The tadpoles of D. mathiassoni and D. rhodopeplus are considered to lack labial papillae and tooth rows (Duellman 1972, Lynch & Suarez-Mayorga 2011). This study shows that the detailed morphology of the oral apparatuses of these species is nearly identical to that of D. microcephalus (Figs. 2b, c) since they have labia with their free edges flexed anteromedially, a ridge on the upper labium, and an external fold hiding the labia and ridge. This study shows that only in D. microcephalus is there a concave area on the lower labium.

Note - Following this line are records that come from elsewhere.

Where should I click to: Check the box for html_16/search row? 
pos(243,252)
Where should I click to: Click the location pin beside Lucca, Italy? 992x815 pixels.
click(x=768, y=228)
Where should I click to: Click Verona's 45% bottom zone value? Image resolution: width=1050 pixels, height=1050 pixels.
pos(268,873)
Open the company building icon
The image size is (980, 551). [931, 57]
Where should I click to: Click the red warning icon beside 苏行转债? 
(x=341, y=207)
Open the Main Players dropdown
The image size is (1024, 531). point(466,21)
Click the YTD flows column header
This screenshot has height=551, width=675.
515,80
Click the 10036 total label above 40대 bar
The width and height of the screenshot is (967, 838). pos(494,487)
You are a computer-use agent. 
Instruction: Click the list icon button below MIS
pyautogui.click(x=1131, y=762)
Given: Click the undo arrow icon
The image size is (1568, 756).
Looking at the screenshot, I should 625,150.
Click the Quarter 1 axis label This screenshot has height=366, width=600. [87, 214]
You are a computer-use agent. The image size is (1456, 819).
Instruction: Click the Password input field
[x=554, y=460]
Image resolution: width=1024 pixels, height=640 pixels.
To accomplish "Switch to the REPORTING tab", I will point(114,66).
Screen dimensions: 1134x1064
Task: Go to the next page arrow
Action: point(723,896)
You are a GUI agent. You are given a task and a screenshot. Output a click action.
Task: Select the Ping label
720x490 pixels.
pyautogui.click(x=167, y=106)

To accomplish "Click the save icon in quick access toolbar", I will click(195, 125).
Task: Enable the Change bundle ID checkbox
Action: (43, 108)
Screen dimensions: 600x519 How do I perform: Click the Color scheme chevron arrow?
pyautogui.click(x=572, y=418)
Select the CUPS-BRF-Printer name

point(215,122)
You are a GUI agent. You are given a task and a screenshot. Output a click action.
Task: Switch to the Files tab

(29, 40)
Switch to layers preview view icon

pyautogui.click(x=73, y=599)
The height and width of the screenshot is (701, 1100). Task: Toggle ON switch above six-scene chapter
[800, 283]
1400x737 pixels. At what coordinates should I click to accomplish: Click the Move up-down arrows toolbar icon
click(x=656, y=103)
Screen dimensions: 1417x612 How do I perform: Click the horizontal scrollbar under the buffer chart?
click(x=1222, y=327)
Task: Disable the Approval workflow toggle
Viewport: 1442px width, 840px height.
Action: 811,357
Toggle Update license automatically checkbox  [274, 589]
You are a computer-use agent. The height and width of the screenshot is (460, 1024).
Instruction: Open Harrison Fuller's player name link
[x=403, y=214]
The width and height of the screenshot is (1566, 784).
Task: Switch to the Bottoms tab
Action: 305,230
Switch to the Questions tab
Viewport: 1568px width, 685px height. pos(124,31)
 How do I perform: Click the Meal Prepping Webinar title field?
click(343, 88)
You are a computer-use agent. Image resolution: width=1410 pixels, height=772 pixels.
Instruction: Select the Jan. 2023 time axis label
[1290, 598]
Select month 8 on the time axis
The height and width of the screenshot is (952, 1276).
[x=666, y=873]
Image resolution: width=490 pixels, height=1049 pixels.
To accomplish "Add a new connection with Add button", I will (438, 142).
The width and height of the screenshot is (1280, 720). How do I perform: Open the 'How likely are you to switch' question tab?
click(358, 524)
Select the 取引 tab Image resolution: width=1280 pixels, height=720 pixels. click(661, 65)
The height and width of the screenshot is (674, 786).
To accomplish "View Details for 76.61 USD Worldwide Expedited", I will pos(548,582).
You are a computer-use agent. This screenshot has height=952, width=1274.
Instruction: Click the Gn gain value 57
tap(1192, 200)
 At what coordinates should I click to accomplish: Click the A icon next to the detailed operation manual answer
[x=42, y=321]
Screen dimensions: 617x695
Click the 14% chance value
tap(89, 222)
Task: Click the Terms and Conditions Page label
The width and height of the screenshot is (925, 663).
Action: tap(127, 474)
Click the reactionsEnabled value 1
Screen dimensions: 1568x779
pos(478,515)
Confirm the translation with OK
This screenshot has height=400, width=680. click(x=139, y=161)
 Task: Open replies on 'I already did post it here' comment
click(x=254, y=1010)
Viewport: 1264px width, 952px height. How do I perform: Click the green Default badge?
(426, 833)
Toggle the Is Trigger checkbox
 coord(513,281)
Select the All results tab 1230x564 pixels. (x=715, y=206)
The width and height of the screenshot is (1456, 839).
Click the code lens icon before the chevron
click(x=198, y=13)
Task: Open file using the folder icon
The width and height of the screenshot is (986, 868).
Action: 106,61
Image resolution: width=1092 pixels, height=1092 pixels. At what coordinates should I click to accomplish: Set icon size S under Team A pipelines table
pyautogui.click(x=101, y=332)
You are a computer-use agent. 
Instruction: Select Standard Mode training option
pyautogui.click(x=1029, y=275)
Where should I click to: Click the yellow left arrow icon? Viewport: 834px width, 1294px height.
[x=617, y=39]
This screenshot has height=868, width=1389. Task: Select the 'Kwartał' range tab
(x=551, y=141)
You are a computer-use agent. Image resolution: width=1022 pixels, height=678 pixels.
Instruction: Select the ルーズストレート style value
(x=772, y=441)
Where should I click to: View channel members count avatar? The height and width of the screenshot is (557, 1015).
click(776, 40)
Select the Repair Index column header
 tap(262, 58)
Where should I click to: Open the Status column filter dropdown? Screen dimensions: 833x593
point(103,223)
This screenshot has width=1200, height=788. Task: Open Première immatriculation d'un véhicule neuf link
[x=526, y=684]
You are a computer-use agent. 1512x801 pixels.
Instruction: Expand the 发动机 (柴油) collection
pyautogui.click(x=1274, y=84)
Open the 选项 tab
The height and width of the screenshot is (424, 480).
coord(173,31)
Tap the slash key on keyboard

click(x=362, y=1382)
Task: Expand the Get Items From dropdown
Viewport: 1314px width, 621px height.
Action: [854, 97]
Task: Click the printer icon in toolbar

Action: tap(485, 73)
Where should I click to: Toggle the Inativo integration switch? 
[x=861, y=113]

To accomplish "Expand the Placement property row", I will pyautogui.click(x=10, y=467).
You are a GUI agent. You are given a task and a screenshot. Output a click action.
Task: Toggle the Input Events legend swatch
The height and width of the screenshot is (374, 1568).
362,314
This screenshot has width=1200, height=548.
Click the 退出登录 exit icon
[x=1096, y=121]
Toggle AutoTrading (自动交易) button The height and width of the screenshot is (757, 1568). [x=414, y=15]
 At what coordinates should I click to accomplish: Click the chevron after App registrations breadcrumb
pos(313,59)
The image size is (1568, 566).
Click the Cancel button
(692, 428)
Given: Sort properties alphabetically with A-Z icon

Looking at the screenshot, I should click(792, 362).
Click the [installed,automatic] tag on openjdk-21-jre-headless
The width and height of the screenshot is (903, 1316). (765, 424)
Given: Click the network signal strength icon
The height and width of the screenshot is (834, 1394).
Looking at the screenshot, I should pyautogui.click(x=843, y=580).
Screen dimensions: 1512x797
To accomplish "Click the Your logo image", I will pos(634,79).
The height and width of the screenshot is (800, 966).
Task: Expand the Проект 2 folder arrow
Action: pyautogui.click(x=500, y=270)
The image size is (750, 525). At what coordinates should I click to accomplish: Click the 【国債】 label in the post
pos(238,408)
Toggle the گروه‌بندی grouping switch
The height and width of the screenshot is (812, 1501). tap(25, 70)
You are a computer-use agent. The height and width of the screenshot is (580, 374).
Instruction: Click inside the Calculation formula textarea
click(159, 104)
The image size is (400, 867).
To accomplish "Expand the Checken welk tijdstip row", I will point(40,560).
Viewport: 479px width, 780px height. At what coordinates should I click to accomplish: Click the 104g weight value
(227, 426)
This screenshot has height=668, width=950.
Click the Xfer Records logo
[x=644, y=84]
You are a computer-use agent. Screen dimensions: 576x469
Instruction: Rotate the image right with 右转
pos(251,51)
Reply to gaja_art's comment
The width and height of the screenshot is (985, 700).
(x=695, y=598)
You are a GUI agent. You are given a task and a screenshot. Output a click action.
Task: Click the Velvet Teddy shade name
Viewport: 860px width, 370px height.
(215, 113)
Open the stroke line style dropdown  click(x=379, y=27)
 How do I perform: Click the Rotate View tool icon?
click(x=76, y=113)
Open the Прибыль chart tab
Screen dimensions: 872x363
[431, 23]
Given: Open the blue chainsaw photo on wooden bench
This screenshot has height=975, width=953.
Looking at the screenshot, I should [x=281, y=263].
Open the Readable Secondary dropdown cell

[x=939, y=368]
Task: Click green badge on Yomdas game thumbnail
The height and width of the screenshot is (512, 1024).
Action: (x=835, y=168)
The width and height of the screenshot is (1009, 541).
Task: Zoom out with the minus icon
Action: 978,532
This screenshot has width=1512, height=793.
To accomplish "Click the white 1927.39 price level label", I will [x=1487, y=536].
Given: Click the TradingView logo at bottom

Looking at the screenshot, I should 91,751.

Several other species of the D. microcephalus group (i.e., D. bipunctatus (Spix, 1824), D. haddadi (Bastos & Pombal, 1996), D. meridianus Lutz 1954, D. minusculus Rivero 1971, D. nanus Boulenger 1889, D. oliverai Bokermann 1963, D. phlebodes, D. pseudomeridianus Cruz et al. 2000, D. rubicundulus Reinhardt & Lutken 1862, D. sanborni Schmidt 1944, D. studerae Carvalho-e-Silva et al. 2003) are considered to have tadpoles lacking labial papillae and tooth rows, and to present a U-shaped yoke around the mouth (Bokermann 1963, Duellman & Fouquette 1968, Starrett 1973; Lavilla 1990, Cruz & Dias 1991, Cruz et al. 2000, Pugliese et al. 2000, Pugliese et al. 2001, Carvalho-e-Silva et al. 2003, Lorenco-de-Moraes et al. 2012, Abreu et al. 2013). However, it is unknown whether these species have the same detailed oral morphology present in D. mathiassoni, D. microcephalus, and D. rhodopeplus. It is also unknown whether the morphology of the oral apparatus is informative for the systematics and taxonomy of Dendropsophus and the D. microcephalus group.
Vera Candioti (2007) suggested that the oral tube of D. microcephalus is suctorial. Although I did not examined the function of the oral tube, the presence of a concave area covered by long filamentous cells on the lower labium near the mouth is consistent with the idea that the tube is involved in feeding. Presently, the functions, if any, of the external fold and oral tube are unknown.